- Reading text -
* * *

I have worked in many different academic and non-academic environments. I started my academic career as an junior lecturer in 1988, when I was 30. Before that I worked as a construction worker and bartender. I got a basic degree in small business bookkeeping and hospitality management in 1979. Instead of starting my own pub, I decided to get my college degree and to go law school instead. After I finished my PhD study in 1994, I started two jobs: one at the Agricultural University of Wageningen as Assistant professor in European Law and one with Milieukontakt Oost Europa as Project manager for their Romania project. For four years, I learned the trade of teaching, researching, publishing, managing and fund-raising. But more importantly, I developed the basis of the roadmap for my academic career; the mixing of social sciences and law, and the intrest in non-state actors.
That brought me in 1998 to become Associate professor in the Political Science Department of the University of Amsterdam.2 years later I accepted an invitation from the Erasmus School of Law in Rotterdam to take up a position as Associate Professor in International Law. I stayed for 8 years, fully concentrating on international law, before I made a switch to the interdisciplinary Institute for Peace and Humanitarian Law of the Ruhr-University Bochum. The year before, I had used my sabbatical to do an MSc in Political Science and get educated in International Relations properly. I could now present my self as truly interdisciplinary, which served me well when I applied to Oxford Brookes University which in 2010 advertised a professorship that sat within both the law department and the social science department. Definitely my cup of tea (as the English would say). For the first time I was able to combine the two fields that I considered to be impossible to separate if one wanted to understand the workings of international affairs, and I could do so as a Professor in International law and International Relations.

* * *

- The data -
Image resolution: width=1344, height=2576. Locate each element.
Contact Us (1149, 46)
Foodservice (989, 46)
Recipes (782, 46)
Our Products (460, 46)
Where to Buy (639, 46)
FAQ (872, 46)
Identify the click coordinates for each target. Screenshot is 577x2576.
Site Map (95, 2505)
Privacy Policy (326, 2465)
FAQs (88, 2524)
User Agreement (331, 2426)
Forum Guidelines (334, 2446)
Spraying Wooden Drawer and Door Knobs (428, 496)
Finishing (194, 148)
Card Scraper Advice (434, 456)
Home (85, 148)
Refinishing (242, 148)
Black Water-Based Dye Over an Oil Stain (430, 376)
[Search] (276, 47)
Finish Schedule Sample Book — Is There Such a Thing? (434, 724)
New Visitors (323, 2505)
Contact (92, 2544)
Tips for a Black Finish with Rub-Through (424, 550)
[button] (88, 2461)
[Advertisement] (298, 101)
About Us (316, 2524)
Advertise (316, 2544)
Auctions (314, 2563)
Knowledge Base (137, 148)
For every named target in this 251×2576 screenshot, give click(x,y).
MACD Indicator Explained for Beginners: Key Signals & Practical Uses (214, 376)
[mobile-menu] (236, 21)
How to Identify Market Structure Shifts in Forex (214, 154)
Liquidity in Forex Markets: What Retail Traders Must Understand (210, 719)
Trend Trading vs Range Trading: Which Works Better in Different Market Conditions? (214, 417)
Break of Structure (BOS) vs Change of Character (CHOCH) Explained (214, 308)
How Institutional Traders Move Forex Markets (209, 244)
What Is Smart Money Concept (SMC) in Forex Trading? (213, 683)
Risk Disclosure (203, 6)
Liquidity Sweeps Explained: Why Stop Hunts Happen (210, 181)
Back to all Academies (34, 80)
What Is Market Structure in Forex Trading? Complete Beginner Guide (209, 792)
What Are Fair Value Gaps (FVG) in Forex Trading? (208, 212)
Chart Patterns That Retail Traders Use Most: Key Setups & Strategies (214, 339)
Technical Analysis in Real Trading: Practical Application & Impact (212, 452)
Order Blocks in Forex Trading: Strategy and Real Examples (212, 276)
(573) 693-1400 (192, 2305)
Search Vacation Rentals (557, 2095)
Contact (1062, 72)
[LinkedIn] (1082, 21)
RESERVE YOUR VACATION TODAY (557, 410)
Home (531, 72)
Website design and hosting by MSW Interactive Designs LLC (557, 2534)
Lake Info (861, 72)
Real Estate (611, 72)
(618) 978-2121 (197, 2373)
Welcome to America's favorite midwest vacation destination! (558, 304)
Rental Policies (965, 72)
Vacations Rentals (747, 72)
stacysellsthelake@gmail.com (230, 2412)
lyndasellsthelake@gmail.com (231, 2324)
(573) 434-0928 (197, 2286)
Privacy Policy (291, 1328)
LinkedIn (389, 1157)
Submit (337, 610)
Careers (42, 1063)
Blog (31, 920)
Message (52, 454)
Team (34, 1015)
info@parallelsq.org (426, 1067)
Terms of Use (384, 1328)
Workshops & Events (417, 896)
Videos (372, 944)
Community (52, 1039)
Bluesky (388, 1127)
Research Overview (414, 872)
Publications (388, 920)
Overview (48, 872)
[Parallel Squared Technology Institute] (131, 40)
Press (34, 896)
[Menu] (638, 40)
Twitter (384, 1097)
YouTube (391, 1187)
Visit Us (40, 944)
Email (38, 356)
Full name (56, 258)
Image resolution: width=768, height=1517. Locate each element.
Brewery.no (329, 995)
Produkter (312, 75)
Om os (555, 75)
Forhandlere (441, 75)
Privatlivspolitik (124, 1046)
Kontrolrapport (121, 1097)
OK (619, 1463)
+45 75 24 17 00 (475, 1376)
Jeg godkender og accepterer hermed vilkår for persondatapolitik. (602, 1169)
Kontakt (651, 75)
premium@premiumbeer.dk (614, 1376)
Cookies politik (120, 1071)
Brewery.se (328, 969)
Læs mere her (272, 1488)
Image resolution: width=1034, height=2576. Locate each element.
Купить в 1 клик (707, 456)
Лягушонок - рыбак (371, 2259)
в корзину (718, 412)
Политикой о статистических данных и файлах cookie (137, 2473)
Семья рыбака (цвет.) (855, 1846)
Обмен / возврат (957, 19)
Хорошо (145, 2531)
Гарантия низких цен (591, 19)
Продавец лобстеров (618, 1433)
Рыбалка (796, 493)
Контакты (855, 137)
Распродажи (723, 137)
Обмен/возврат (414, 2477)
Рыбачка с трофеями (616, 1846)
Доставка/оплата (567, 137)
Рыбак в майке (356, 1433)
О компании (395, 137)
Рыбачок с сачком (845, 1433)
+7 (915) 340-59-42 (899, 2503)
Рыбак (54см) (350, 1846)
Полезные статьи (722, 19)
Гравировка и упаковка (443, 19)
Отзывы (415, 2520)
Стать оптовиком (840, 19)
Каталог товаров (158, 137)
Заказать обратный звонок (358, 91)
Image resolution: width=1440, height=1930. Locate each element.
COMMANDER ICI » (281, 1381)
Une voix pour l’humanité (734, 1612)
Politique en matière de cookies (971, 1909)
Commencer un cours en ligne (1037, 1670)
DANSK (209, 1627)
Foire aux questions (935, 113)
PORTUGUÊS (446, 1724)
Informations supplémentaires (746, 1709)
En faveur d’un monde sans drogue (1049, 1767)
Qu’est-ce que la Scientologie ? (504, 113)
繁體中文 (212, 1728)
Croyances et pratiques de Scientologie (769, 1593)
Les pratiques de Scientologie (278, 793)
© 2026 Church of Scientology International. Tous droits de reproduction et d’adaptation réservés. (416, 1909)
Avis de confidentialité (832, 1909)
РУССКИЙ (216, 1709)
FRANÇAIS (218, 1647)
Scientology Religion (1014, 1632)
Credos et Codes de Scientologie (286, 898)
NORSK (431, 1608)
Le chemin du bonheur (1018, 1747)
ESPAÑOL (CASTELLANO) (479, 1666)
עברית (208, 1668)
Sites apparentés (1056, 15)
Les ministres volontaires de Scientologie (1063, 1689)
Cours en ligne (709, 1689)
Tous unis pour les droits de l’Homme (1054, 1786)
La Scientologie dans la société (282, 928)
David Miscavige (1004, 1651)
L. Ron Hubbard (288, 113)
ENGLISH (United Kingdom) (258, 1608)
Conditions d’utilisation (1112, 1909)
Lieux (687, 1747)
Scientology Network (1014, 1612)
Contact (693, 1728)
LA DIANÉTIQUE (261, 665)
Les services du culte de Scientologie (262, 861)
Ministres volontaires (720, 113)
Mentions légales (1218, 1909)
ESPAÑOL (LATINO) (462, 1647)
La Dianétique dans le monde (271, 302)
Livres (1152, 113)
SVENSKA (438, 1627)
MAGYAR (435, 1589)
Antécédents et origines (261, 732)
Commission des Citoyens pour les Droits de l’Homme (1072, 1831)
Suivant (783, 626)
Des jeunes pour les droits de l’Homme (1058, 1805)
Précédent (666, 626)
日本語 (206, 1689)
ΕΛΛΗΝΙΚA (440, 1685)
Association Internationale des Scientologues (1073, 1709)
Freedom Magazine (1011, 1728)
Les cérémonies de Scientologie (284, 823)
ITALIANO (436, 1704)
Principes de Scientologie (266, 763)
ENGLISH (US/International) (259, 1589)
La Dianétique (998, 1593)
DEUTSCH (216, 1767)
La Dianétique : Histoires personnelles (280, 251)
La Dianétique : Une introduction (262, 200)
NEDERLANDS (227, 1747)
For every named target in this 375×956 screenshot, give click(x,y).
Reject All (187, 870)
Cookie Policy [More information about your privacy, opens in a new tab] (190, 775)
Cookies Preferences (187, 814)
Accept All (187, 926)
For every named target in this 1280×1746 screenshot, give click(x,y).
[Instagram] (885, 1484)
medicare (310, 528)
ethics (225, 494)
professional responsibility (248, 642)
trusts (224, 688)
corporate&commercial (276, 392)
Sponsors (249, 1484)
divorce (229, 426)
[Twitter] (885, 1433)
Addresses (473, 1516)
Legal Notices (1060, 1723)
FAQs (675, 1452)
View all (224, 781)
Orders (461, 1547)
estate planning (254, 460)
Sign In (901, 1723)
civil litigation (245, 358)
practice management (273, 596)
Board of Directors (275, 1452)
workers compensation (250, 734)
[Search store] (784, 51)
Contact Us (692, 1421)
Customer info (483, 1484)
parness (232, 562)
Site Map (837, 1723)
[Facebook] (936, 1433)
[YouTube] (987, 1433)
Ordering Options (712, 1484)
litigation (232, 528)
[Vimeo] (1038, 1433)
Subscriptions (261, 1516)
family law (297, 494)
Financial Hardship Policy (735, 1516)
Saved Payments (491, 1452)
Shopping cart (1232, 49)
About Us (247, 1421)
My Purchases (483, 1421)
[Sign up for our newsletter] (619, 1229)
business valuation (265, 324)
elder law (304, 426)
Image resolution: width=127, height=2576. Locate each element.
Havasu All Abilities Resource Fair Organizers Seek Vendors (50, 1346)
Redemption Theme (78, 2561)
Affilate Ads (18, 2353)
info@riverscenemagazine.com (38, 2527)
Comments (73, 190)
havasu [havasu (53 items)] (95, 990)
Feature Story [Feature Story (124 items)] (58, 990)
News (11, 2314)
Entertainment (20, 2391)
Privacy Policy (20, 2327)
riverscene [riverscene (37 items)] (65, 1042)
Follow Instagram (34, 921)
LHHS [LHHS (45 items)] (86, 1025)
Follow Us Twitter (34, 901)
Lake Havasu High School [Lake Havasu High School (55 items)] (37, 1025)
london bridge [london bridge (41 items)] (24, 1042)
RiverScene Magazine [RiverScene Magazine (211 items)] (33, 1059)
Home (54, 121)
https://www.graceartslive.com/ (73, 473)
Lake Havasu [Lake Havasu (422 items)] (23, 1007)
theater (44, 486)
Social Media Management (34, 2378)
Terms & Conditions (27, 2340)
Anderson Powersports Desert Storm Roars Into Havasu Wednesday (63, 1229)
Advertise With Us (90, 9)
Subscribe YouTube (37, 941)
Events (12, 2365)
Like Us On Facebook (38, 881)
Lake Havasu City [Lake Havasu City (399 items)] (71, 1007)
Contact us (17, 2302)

* * *

- Task brief -
Reproduce the portion of the academic career account that begins at the words "I have worked" and stops after the words "in non-state actors.".

- Your solution -
I have worked in many different academic and non-academic environments. I started my academic career as an junior lecturer in 1988, when I was 30. Before that I worked as a construction worker and bartender. I got a basic degree in small business bookkeeping and hospitality management in 1979. Instead of starting my own pub, I decided to get my college degree and to go law school instead. After I finished my PhD study in 1994, I started two jobs: one at the Agricultural University of Wageningen as Assistant professor in European Law and one with Milieukontakt Oost Europa as Project manager for their Romania project. For four years, I learned the trade of teaching, researching, publishing, managing and fund-raising. But more importantly, I developed the basis of the roadmap for my academic career; the mixing of social sciences and law, and the intrest in non-state actors.